» What is expected: Every entry below should be written out again exactly.

[Stored data]
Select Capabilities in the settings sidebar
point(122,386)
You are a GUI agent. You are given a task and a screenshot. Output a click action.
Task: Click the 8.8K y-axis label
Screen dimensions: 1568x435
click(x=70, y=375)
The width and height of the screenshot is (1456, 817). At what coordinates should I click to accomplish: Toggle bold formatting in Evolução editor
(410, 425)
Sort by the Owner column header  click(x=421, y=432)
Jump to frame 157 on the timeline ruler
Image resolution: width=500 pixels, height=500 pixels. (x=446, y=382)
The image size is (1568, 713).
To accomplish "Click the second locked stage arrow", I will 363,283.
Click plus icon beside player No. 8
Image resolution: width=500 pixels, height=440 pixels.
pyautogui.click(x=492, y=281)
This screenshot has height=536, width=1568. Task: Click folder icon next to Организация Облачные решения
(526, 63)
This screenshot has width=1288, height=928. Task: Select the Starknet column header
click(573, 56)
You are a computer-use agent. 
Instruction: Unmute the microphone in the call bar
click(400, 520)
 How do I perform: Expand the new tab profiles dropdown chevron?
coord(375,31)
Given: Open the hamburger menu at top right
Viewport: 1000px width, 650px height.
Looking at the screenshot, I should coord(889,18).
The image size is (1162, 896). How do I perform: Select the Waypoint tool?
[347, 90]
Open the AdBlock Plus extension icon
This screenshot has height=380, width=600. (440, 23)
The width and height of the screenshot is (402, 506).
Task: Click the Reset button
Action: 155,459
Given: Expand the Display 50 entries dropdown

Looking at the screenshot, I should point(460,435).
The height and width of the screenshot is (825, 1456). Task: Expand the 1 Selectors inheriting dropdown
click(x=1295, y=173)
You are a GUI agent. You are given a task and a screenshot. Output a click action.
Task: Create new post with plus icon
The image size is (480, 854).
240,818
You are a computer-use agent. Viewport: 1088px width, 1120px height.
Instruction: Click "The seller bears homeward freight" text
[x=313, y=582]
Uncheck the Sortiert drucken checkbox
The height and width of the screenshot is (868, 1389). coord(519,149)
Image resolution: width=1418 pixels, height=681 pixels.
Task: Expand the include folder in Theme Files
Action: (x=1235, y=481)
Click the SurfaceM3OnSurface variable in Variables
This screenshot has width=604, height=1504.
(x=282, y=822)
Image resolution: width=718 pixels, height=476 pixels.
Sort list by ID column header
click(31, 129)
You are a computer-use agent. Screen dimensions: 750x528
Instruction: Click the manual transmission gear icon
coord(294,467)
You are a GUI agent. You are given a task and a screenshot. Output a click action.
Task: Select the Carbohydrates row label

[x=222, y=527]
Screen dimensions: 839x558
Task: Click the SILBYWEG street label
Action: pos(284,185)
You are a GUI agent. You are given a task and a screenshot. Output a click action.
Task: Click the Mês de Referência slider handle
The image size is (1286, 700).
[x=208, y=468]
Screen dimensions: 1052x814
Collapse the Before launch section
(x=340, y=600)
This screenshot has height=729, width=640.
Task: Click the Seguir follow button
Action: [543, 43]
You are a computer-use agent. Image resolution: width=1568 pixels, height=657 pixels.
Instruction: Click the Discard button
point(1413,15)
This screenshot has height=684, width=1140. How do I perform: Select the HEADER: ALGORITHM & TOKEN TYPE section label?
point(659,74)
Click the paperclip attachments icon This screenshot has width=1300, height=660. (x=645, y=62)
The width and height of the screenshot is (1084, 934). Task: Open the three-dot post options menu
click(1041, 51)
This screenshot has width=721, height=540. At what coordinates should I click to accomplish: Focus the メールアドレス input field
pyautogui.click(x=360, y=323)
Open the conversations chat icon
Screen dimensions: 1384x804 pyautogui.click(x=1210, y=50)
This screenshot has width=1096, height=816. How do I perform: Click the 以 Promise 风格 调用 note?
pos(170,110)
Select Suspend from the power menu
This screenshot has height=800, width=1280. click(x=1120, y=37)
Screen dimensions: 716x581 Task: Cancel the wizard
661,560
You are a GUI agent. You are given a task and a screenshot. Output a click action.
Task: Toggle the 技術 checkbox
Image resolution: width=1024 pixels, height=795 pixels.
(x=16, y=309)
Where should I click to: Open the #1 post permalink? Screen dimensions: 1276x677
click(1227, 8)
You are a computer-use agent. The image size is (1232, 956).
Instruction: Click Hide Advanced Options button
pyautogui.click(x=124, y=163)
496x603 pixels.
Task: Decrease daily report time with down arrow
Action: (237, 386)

» Solution for this problem:
Select Capabilities in the settings sidebar
point(122,386)
You are a GUI agent. You are given a task and a screenshot. Output a click action.
Task: Click the 8.8K y-axis label
Screen dimensions: 1568x435
click(x=70, y=375)
The width and height of the screenshot is (1456, 817). At what coordinates should I click to accomplish: Toggle bold formatting in Evolução editor
(410, 425)
Sort by the Owner column header  click(x=421, y=432)
Jump to frame 157 on the timeline ruler
Image resolution: width=500 pixels, height=500 pixels. (x=446, y=382)
The image size is (1568, 713).
To accomplish "Click the second locked stage arrow", I will 363,283.
Click plus icon beside player No. 8
Image resolution: width=500 pixels, height=440 pixels.
pyautogui.click(x=492, y=281)
This screenshot has height=536, width=1568. Task: Click folder icon next to Организация Облачные решения
(526, 63)
This screenshot has width=1288, height=928. Task: Select the Starknet column header
click(573, 56)
You are a computer-use agent. 
Instruction: Unmute the microphone in the call bar
click(400, 520)
 How do I perform: Expand the new tab profiles dropdown chevron?
coord(375,31)
Given: Open the hamburger menu at top right
Viewport: 1000px width, 650px height.
Looking at the screenshot, I should coord(889,18).
The image size is (1162, 896). How do I perform: Select the Waypoint tool?
[347, 90]
Open the AdBlock Plus extension icon
This screenshot has height=380, width=600. (440, 23)
The width and height of the screenshot is (402, 506).
Task: Click the Reset button
Action: 155,459
Given: Expand the Display 50 entries dropdown

Looking at the screenshot, I should point(460,435).
The height and width of the screenshot is (825, 1456). Task: Expand the 1 Selectors inheriting dropdown
click(x=1295, y=173)
You are a GUI agent. You are given a task and a screenshot. Output a click action.
Task: Create new post with plus icon
The image size is (480, 854).
240,818
You are a computer-use agent. Viewport: 1088px width, 1120px height.
Instruction: Click "The seller bears homeward freight" text
[x=313, y=582]
Uncheck the Sortiert drucken checkbox
The height and width of the screenshot is (868, 1389). coord(519,149)
Image resolution: width=1418 pixels, height=681 pixels.
Task: Expand the include folder in Theme Files
Action: (x=1235, y=481)
Click the SurfaceM3OnSurface variable in Variables
This screenshot has width=604, height=1504.
(x=282, y=822)
Image resolution: width=718 pixels, height=476 pixels.
Sort list by ID column header
click(31, 129)
You are a computer-use agent. Screen dimensions: 750x528
Instruction: Click the manual transmission gear icon
coord(294,467)
You are a GUI agent. You are given a task and a screenshot. Output a click action.
Task: Select the Carbohydrates row label

[x=222, y=527]
Screen dimensions: 839x558
Task: Click the SILBYWEG street label
Action: pos(284,185)
You are a GUI agent. You are given a task and a screenshot. Output a click action.
Task: Click the Mês de Referência slider handle
The image size is (1286, 700).
[x=208, y=468]
Screen dimensions: 1052x814
Collapse the Before launch section
(x=340, y=600)
This screenshot has height=729, width=640.
Task: Click the Seguir follow button
Action: [543, 43]
You are a computer-use agent. Image resolution: width=1568 pixels, height=657 pixels.
Instruction: Click the Discard button
point(1413,15)
This screenshot has height=684, width=1140. How do I perform: Select the HEADER: ALGORITHM & TOKEN TYPE section label?
point(659,74)
Click the paperclip attachments icon This screenshot has width=1300, height=660. (x=645, y=62)
The width and height of the screenshot is (1084, 934). Task: Open the three-dot post options menu
click(1041, 51)
This screenshot has width=721, height=540. At what coordinates should I click to accomplish: Focus the メールアドレス input field
pyautogui.click(x=360, y=323)
Open the conversations chat icon
Screen dimensions: 1384x804 pyautogui.click(x=1210, y=50)
This screenshot has width=1096, height=816. How do I perform: Click the 以 Promise 风格 调用 note?
pos(170,110)
Select Suspend from the power menu
This screenshot has height=800, width=1280. click(x=1120, y=37)
Screen dimensions: 716x581 Task: Cancel the wizard
661,560
You are a GUI agent. You are given a task and a screenshot. Output a click action.
Task: Toggle the 技術 checkbox
Image resolution: width=1024 pixels, height=795 pixels.
(x=16, y=309)
Where should I click to: Open the #1 post permalink? Screen dimensions: 1276x677
click(1227, 8)
You are a computer-use agent. The image size is (1232, 956).
Instruction: Click Hide Advanced Options button
pyautogui.click(x=124, y=163)
496x603 pixels.
Task: Decrease daily report time with down arrow
Action: (237, 386)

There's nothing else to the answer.